The MobiusHD device (Vascular Dynamics, Mountain View, CA) uses a self-expanding nitinol implant to modulate carotid baroreceptor activity. The device is endovascularly delivered to the carotid sinus and works by increasing wall strain in the carotid sinus to reduce sympathetic outflow, thereby reducing BP. In a proof-of-principle clinical study (CALM-FIM_EUR), 30 patients with resistant hypertension underwent MobiusHD implant and were followed for 6 months: mean baseline 24-hour ambulatory systolic BP fell by 21 mm Hg. Five serious adverse events occurred in four (13%) patients, including hypotension in two patients (11). A randomized, double-blind, sham-controlled pivotal trial of the MobiusHD device to treat resistant hypertension (CALM-2) is currently underway (NCT03179800).
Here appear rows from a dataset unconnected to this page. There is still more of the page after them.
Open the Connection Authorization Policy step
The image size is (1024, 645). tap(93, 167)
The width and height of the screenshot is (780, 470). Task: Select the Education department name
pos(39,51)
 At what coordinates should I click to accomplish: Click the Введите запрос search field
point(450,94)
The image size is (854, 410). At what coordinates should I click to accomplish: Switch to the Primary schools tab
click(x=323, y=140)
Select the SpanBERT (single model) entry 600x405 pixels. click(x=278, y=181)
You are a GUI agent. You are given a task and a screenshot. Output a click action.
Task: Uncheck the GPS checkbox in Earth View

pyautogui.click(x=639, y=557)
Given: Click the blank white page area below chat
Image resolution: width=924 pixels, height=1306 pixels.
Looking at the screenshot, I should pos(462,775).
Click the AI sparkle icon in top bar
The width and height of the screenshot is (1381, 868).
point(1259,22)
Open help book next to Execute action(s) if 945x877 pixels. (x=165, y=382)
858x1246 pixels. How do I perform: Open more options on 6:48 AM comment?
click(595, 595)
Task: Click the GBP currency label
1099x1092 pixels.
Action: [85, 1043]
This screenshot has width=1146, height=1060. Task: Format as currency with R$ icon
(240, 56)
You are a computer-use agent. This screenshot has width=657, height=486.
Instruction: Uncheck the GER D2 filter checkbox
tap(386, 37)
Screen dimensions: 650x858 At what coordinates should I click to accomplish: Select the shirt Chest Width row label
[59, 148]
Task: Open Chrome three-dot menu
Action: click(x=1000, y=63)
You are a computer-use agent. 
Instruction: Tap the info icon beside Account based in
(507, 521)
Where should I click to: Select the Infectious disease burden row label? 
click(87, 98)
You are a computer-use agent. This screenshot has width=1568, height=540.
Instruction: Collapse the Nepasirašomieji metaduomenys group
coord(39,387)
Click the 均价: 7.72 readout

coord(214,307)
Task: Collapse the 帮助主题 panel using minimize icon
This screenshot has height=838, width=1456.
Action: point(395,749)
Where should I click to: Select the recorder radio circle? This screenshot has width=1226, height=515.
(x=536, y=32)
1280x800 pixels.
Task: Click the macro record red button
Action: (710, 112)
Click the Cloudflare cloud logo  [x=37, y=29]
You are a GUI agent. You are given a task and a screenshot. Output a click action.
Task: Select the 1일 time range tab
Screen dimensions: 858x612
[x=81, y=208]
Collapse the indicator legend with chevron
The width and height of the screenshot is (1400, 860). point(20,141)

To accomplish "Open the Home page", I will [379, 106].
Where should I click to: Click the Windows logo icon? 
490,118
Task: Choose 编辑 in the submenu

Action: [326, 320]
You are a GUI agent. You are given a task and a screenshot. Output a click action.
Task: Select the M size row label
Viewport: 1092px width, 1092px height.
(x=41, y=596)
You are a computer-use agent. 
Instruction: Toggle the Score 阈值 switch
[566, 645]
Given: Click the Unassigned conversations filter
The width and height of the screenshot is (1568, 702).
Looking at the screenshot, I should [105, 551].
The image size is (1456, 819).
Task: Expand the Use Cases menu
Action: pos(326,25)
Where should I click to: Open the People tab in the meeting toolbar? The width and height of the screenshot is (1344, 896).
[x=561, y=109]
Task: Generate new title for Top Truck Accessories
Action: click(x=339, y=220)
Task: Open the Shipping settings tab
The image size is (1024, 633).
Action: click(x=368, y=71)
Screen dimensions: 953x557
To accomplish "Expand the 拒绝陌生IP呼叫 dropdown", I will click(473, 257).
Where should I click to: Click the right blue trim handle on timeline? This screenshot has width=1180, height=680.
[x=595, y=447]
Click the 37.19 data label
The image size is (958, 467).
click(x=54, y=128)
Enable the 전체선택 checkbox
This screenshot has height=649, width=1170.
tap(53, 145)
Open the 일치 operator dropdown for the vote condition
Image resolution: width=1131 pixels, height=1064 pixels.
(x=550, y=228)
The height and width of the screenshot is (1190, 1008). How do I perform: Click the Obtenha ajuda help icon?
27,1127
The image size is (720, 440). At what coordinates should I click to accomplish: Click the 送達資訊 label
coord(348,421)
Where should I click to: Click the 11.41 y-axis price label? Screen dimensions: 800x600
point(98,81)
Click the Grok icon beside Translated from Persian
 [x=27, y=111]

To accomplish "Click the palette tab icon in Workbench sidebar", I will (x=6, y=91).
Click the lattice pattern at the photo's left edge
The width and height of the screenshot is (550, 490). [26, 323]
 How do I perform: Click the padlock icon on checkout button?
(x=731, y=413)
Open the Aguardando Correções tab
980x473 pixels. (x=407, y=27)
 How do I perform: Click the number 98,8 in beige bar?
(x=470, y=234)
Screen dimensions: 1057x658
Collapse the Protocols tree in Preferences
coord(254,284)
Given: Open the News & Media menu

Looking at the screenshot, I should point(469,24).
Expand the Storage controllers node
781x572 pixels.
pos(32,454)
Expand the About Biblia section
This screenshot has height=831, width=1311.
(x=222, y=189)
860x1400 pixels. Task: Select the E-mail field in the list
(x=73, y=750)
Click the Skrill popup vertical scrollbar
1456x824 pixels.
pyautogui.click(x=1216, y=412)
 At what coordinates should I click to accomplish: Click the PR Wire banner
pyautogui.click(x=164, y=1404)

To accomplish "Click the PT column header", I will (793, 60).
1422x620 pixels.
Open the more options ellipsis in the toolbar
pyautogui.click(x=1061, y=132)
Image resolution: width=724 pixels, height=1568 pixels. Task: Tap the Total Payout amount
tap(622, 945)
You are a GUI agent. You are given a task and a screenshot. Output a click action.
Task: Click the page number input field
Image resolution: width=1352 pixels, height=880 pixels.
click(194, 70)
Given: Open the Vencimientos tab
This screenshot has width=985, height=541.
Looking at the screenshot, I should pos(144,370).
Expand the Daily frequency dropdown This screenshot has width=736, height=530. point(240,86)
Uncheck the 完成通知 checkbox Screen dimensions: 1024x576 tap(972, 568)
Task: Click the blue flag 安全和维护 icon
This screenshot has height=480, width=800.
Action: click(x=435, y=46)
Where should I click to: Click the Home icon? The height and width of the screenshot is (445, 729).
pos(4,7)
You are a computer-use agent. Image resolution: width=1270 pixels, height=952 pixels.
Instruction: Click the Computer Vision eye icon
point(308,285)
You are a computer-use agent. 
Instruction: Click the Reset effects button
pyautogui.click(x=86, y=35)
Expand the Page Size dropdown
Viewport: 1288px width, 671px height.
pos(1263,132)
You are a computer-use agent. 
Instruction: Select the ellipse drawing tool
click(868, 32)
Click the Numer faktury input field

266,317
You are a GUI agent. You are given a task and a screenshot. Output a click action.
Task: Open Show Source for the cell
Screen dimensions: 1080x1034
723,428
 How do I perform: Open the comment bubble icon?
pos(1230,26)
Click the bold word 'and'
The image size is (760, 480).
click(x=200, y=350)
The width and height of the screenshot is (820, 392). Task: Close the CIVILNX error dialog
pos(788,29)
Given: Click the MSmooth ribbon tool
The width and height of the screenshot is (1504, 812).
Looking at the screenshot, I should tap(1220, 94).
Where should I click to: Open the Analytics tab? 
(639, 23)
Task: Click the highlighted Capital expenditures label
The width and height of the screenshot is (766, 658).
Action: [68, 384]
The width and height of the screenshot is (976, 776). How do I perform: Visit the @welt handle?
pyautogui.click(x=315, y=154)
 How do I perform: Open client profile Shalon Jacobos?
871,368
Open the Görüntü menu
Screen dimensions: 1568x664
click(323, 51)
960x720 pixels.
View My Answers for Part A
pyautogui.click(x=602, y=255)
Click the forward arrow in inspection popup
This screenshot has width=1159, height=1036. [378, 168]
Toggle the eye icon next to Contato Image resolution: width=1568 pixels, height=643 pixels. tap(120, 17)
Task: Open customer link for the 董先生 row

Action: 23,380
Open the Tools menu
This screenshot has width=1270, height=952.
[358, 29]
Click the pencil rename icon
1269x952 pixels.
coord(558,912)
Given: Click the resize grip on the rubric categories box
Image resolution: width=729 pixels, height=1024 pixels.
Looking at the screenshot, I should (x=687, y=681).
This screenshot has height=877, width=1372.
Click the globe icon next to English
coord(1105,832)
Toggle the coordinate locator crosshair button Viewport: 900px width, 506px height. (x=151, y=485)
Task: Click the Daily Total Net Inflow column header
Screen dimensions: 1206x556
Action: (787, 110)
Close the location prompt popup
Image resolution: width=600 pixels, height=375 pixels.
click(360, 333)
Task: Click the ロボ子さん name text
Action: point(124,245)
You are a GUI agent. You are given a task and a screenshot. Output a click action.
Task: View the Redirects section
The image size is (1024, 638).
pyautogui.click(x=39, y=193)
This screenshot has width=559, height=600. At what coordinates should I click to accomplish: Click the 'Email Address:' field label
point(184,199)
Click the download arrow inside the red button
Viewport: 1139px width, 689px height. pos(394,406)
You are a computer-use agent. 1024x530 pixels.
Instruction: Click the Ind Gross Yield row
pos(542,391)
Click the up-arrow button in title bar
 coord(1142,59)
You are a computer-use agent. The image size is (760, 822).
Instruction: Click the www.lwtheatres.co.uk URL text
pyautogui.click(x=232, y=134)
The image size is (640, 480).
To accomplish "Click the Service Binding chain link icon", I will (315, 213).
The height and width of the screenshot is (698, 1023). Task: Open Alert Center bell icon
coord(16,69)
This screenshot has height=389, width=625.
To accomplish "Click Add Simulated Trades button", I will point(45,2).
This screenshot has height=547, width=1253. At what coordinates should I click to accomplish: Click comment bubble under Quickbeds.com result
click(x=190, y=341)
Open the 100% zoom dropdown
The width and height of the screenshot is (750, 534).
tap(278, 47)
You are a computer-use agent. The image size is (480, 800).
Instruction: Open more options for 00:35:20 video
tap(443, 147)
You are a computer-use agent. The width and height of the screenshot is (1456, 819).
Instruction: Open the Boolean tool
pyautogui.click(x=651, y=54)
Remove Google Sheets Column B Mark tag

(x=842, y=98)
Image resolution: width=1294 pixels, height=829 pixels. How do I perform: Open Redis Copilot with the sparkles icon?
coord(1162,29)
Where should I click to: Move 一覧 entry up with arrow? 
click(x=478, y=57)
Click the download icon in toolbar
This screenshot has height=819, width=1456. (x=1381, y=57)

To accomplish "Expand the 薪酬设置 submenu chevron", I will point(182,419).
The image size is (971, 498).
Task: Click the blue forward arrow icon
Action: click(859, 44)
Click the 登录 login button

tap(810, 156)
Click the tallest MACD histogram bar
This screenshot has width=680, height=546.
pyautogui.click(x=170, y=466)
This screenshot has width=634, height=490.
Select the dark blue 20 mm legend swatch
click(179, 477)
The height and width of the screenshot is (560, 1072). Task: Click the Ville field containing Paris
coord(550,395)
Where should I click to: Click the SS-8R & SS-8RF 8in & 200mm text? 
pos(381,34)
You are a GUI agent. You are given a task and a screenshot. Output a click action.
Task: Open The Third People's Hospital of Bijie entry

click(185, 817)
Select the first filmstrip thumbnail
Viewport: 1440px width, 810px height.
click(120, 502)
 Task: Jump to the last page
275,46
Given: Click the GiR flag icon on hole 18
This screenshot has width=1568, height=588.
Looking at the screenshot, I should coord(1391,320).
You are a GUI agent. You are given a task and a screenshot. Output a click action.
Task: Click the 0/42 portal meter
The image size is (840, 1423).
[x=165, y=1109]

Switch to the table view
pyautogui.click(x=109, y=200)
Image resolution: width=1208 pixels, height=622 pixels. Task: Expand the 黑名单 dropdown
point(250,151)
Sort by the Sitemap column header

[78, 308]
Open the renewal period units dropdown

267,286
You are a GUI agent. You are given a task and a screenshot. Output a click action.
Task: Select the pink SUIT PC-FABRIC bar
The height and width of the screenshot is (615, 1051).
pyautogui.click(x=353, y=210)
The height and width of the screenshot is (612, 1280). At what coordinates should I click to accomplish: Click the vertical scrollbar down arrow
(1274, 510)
In conclusion, BP control remains suboptimal worldwide, despite the widespread availability of antihypertensive medications, with nonadherence playing a major role. In one randomized trial (12), 68% of patients with resistant hypertension were nonadherent to their antihypertensive medications, which is associated with poorer cardiovascular outcomes. Antihypertensive medication nonadherence is also estimated to cost Medicare $13.7 billion annually, with >100,000 emergency department visits and 7 million inpatient hospital days (13) related to poorly controlled hypertension. As you read the arguments of Drs. Townsend and Peixoto about the role of device therapies to treat resistant hypertension, it is important to remember that, to date, none of the device therapies discussed above are approved for use in the United States. Nonetheless, researchers continue to strive toward developing a BP treatment device that can safely and reliably reduce BP without relying on the person’s willingness or ability to ingest multiple pills multiple times per day.
T. Chang is a site co-investigator for controlling and lowering blood pressure with the MobiusHD (CALM-2), a trial which is sponsored by Vascular Dynamics, Inc.